L'image ne tuera pas l'écrit

Dans notre «société émotionnelle», le son, l'image et les ressentis règnent en maîtres. Ils donnent l'illusion du vrai et sont à l'origine de jugements affectifs (les bons et les méchants, le juste et l'injuste... ) qui supplantent le raisonnement fondé sur l'analyse des faits. Pourtant, dès qu'ils sont confrontés à des prises de décision qui portent à conséquence, les téléphages impénitents et les «digital natives» se tournent vers l'écrit. Selon le rapport «How much informations 2009?» de l'Université de Californie, le volume de lecture consommé par les Américains a triplé en 30 ans. Et il devrait continuer d'augmenter, tant la complexité du monde implique apprentissages, décodages et modes d'emploi. Les éditeurs ne doivent pas oublier que l'écrit qu'ils produisent est la source de la grande majorité des informations que diffusent les autres médias.
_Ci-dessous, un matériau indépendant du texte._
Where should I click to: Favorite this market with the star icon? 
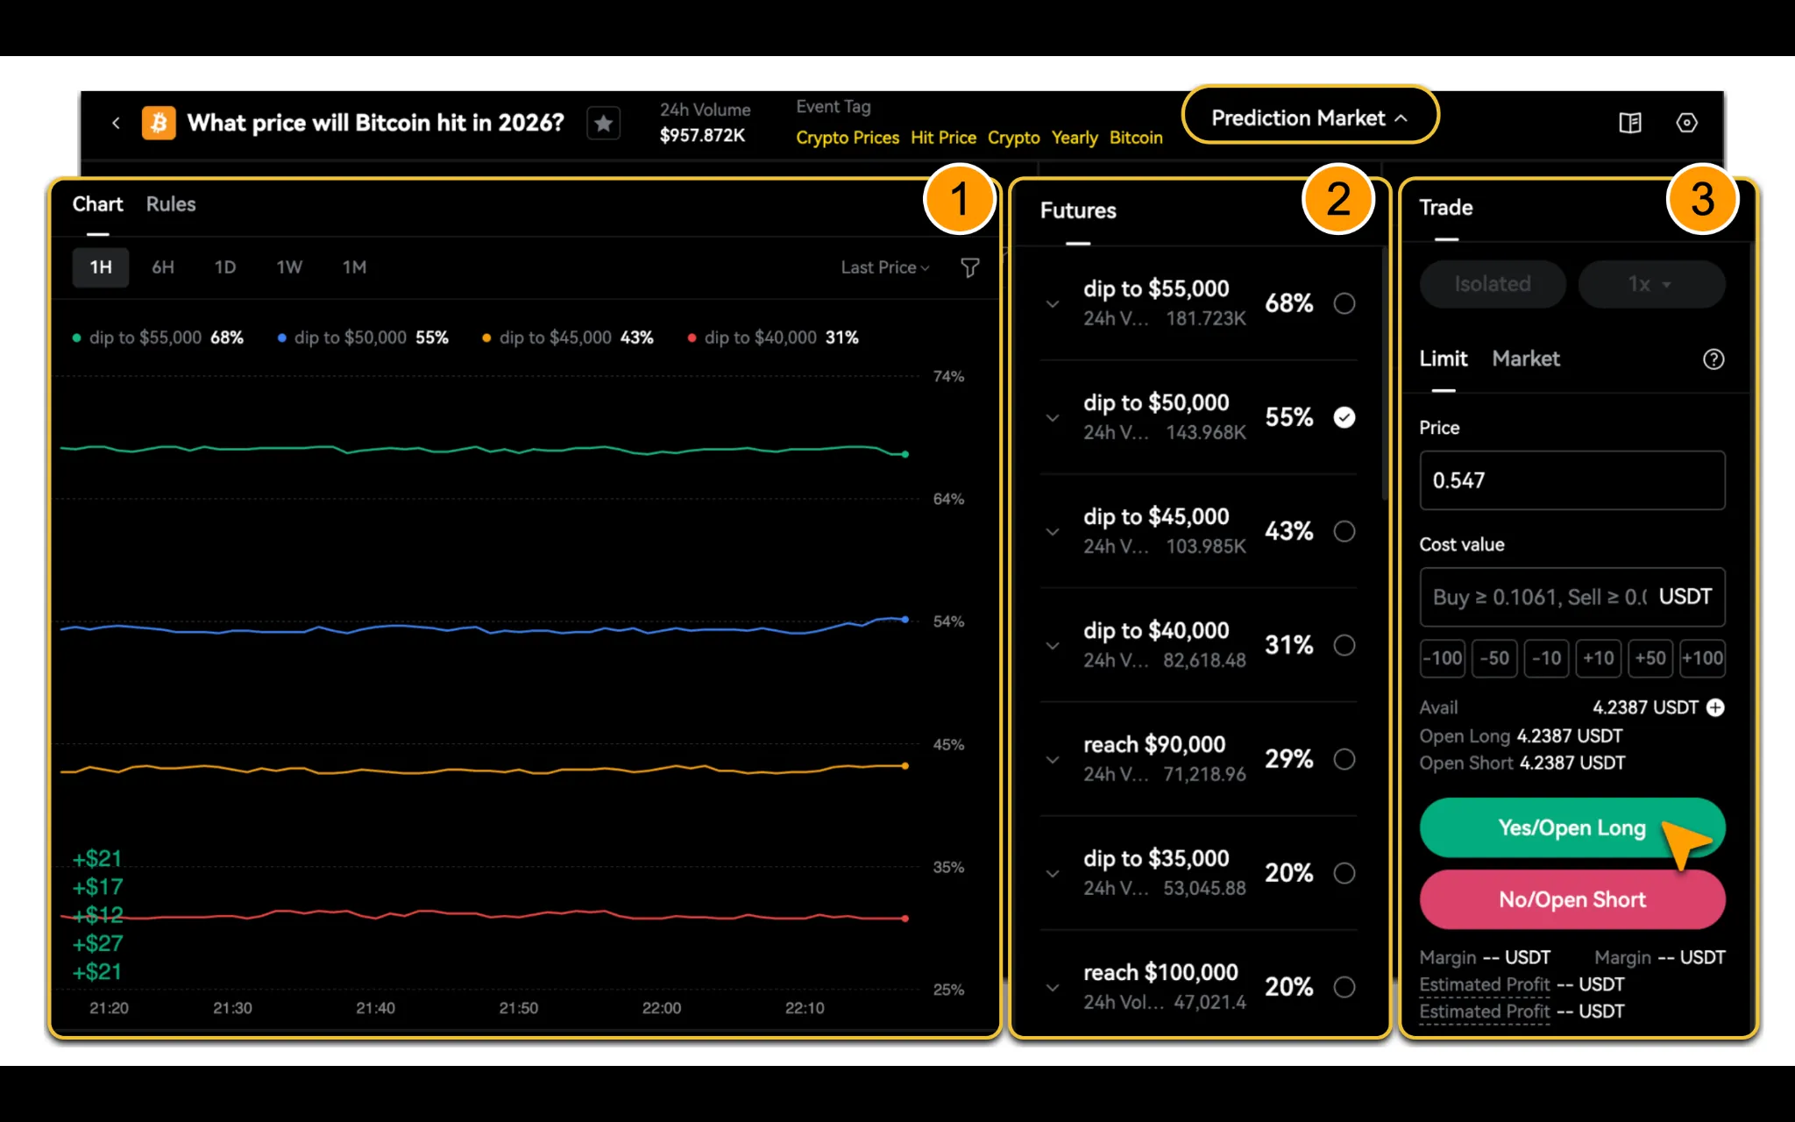tap(603, 124)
Besoin d'informations labélisées

Il aura fallu moins de 10 ans pour que l'abondance d'information facilement accessible soit plus perçue comme un problème que comme un avantage. Face à une hyper offre indifférenciée, le processus traditionnel de lecture laisse la place au zapping, le choix devient plus difficile et la crédibilité de l'information en ligne chute d'année en année. Les consommateurs d'information en ligne, à la recherche de «l'info juste», sont attentifs à la source. Ils font de plus en plus confiance aux producteurs d'information du monde réel présents sur le Net car ils les perçoivent comme des marques expertes et référentes. Pour les éditeurs de presse, c'est un avantage concurrentiel essentiel.

C'est à partir des médias du monde réel que peuvent se bâtir les stratégies de marques médias. Internet a fait naître de vraies marques conjuguant différence, valeur d'usage, notoriété, affinité et esprit de communauté. Mais il s'agit plus de sites de services et de réseaux sociaux que de sites médias. Par ailleurs, ces marques du Web parviennent mal à monétiser la valeur qu'elles produisent, que ce soit auprès des internautes ou des annonceurs, à la différence des éditeurs de médias traditionnels. Elles ne parviennent toujours pas à se diversifier dans le monde réel, comme l'indiquent les résultats médiocres des supports imprimés de différents sites d'information pure players. A l'inverse, les grands noms du média imprimé démontrent depuis plusieurs années, et plus que tous leurs concurrents, leur capacité à se prolonger en ligne au travers de sites compagnons et de communautés, à vendre à leur vrai prix toutes sortes de produits dérivés et, pour certains, à faire payer des contenus et services en ligne.

Les tablettes, une opportunité pour la presse

Au lancement du Kindle par Amazon, Steve Jobs, p-dg d'Apple, parlait de « concept stupide », 40 % des Américains lisant moins d'un livre par an. C'est le même homme qui courtise les éditeurs, considérant désormais que les livres, journaux et magazines sont indispensables pour son iPad.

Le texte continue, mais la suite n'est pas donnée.